- [TEXT PROVIDED]
========
Is this contrary to the intent of the IRC?


----------



## jdfruit

May be possible. To maintain IRC applicable each building to be a dwelling must be no more than 2 dwelling units and be detached. Similar to townhouse, if each duplex is structurally independent, then two buildings and still dwelling for IRC. Structurally independent would mean the "2 hr" fire wall will be 2 walls, each on separate foundation.

Interesting proposition, are you dealing with code approval as AHJ, trying to push edge of envelope as designer, or testing opinions from peers?


----------



## mtlogcabin

Simple answer

NO

 The IRC does not give you a prescriptive method for creating separate buildings except for townhouses and you cannot stack townhouses


----------



## mtlogcabin

It is important to understand that the IRC contains coverage for what is conventional and common in residential construction practice. While the IRC will provide all of the needed coverage for most residential construction, it might not address construction practices and systems that are atypical or rarely encountered in the industry.

Why not just use the IBC?
========
- [PROBLEMS TO SOLVE]
**A)** In the IRC forum thread, what does one reply say the "2 hr" fire wall would be if each duplex is structurally independent?
**B)** Carry on the IRC forum thread past its final post.
========
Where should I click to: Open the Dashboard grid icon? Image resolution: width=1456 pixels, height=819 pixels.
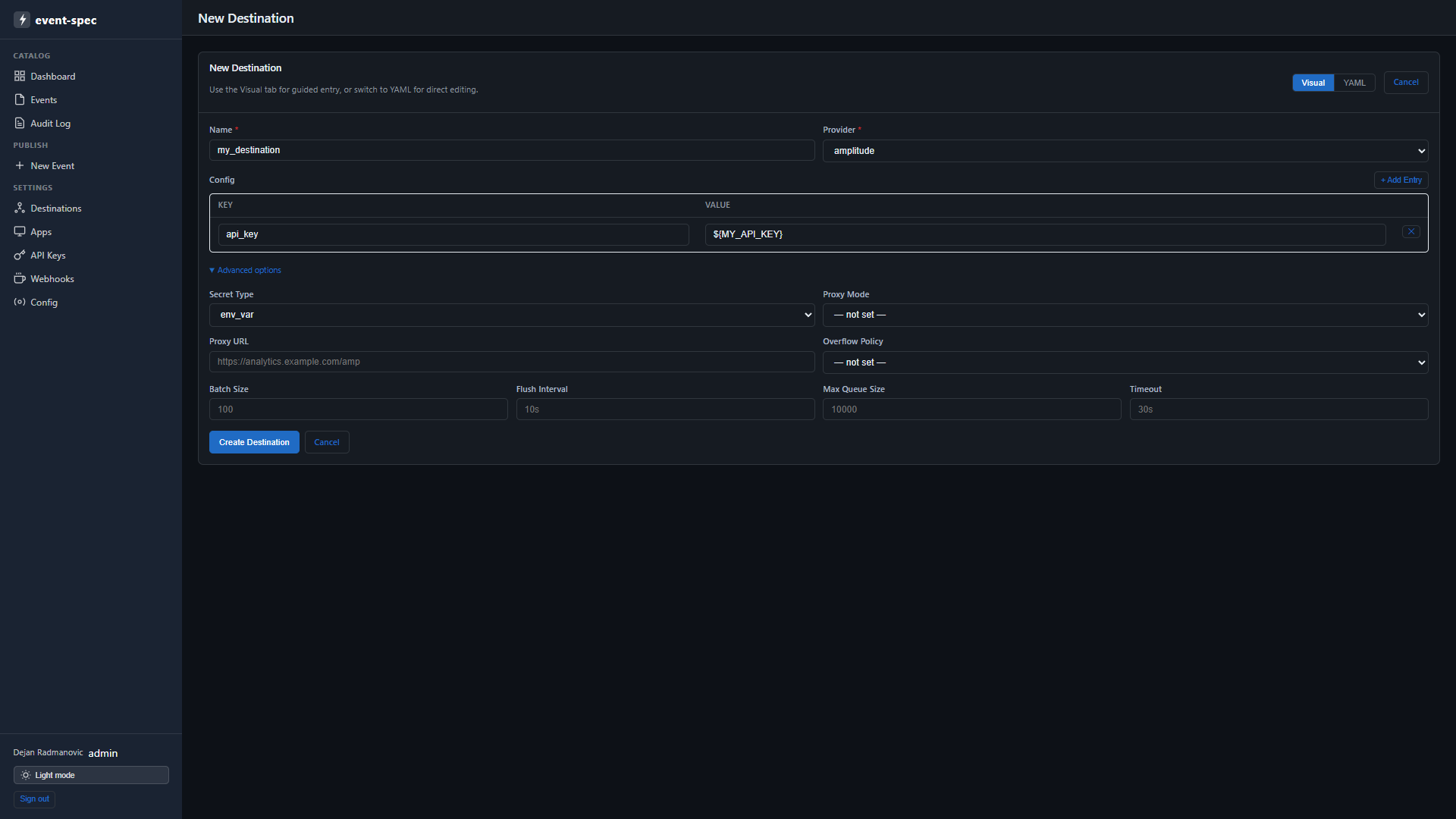point(20,76)
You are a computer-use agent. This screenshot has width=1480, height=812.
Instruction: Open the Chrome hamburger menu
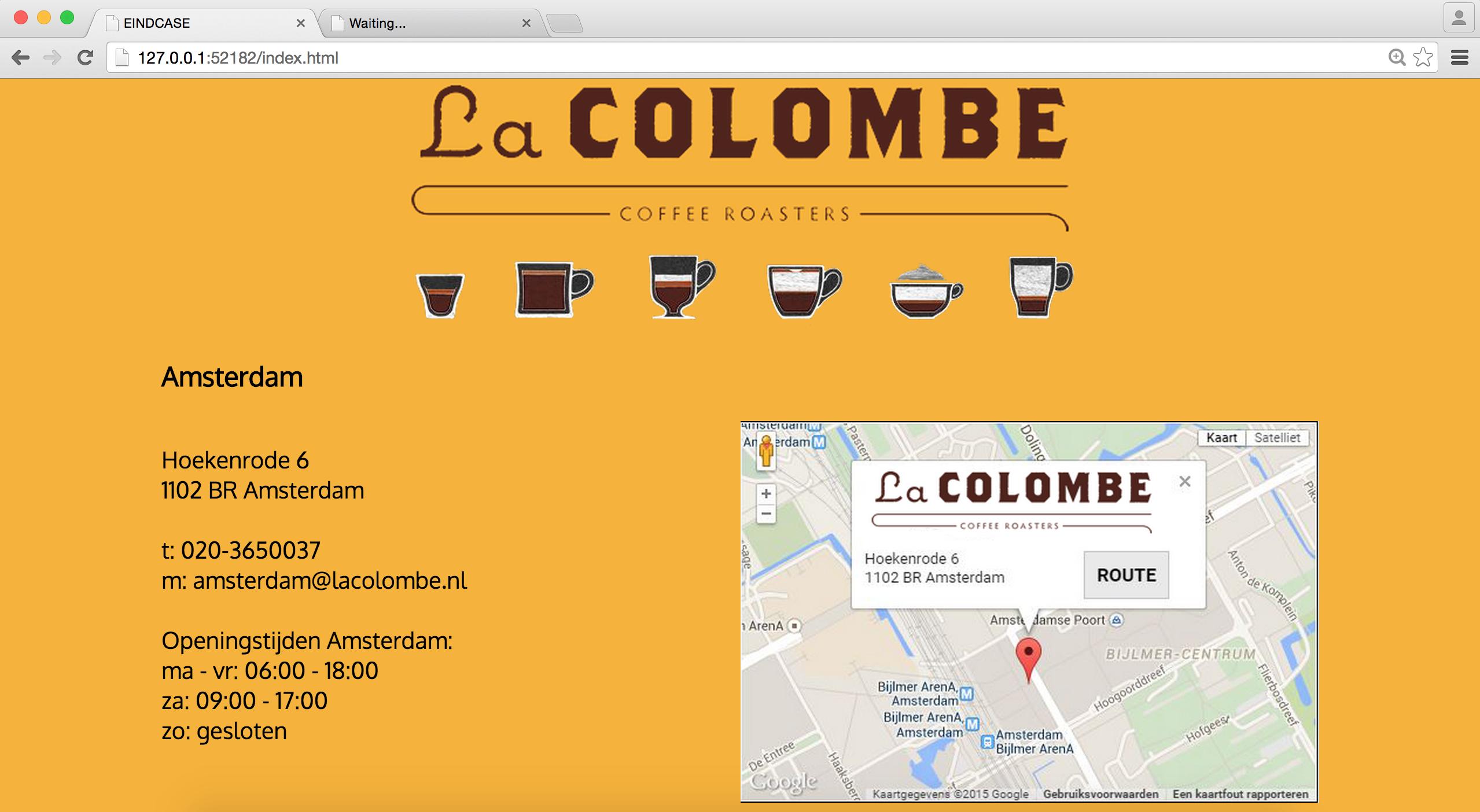(x=1459, y=57)
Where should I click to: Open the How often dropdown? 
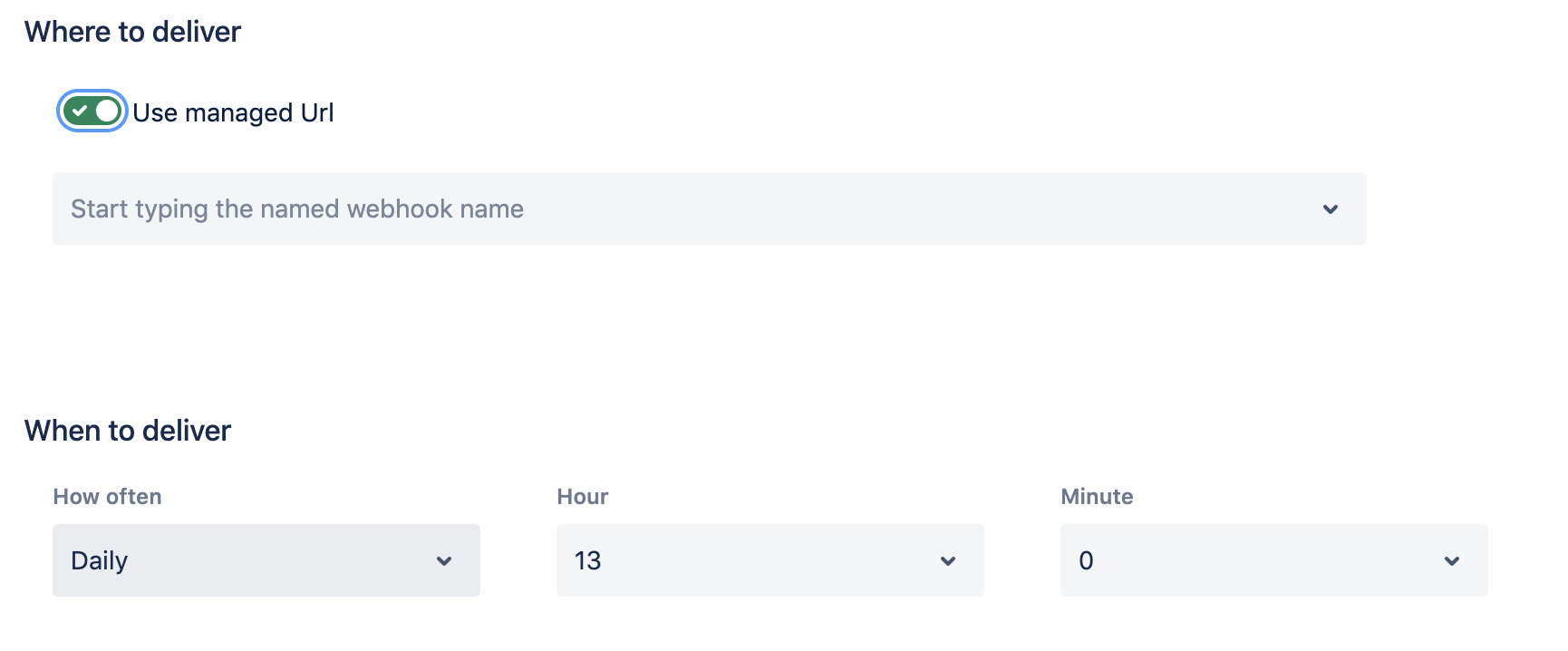tap(266, 560)
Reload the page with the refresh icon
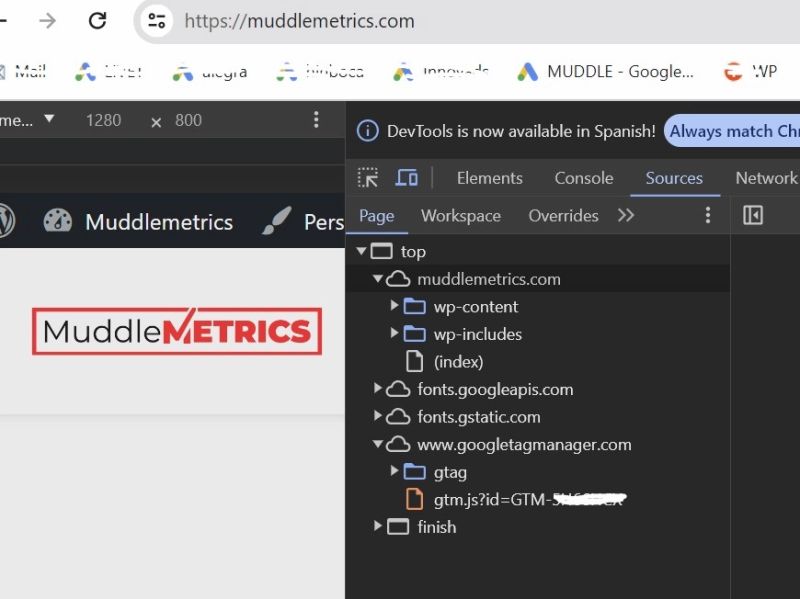800x599 pixels. pyautogui.click(x=97, y=20)
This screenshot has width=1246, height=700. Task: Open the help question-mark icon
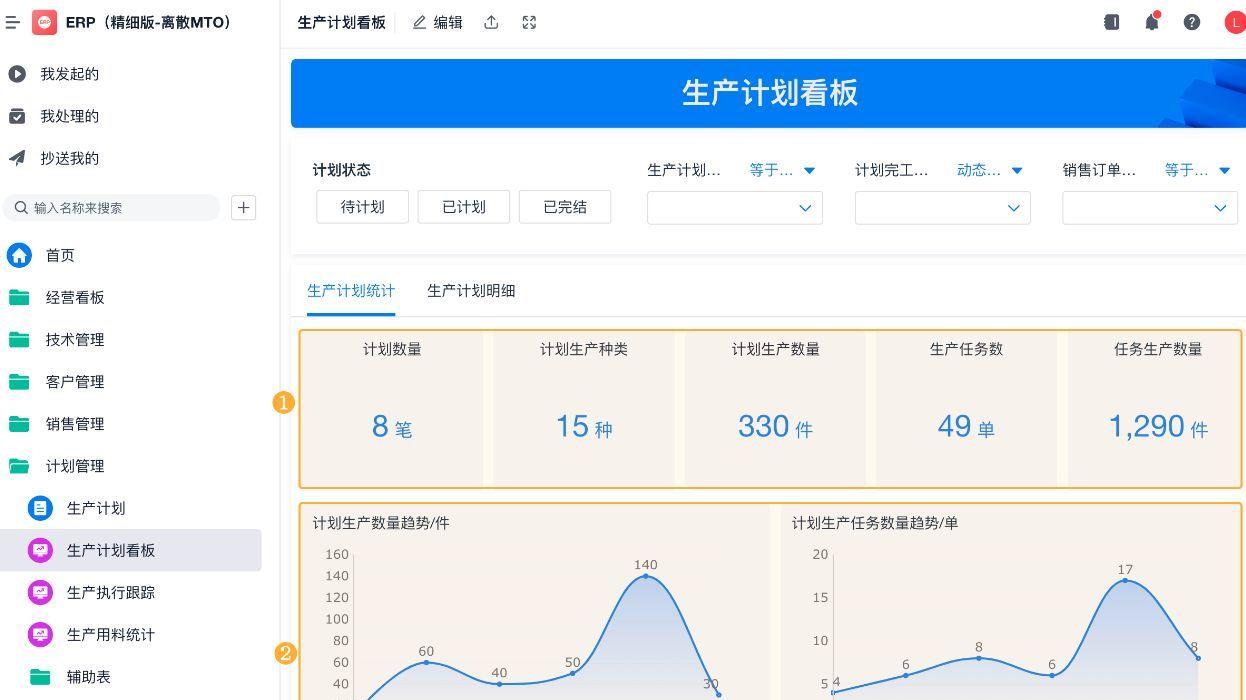pyautogui.click(x=1191, y=22)
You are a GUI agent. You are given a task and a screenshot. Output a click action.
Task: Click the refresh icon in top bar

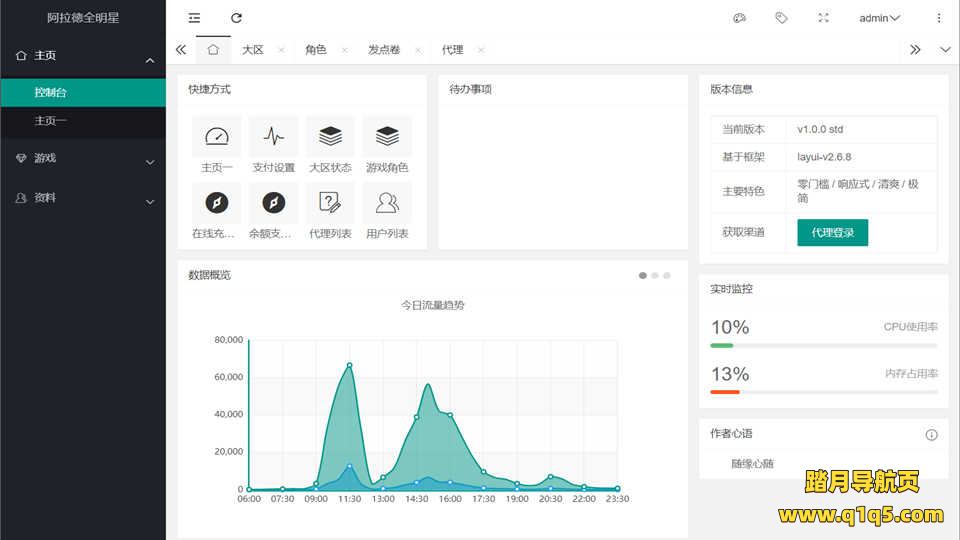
========
- [FINAL ANSWERS]
**A)** It would be two walls, each on a separate foundation.

**B)**
----------



## Francis Vineyard

Where AHJ have deleted the IRC requirement for sprinklers it may beneficial.

We have allowed this as an "Attached Two-Family Dwelling".  The provisions for accessibility may apply in accordance with Section R320 depending on the arrangment of dwelling units.


----------



## steveray

mtlogcabin said:
			
		

> Why not just use the IBC?


Sprinklers..


----------



## retire09

The state has amended out the sprinkler requirement so the old two hour fire wall requirement is back in play.

I know this is unusual; but if I can build a duplex up to a property line with a one hour wall and do the same on the next lot under the IRC. Why would two duplexes on the same lot with a 2 hour fire wall between them be treated any differently? A townhouse is an R-3 and so is a duplex and both by definition are dwellings. The state only requires a plan review on buildings with 4 dwellings or more. If the fire wall application is allowed, it will save plan review fees and maybe the cost of an architect for design.

The code using either the IBC or the IRC will both require the same 2 hour fire wall. The question is: do you have two duplexes (one on either side of a fire wall which creates separate buildings) under IRC or do you have a fourplex (4 dwellings in one building) under IBC?


----------



## retire09

Even if you review it all under the IBC; is it a four-plex or two duplexes?


----------



## mtlogcabin

The IRC does not recognize a two-hour wall except for a townhouse

You are trying to build two duplexes with zero lot line setback. R302.1 would require one-hour ASTM E 119 or UL 263 walls with exposure from both sides for each unit.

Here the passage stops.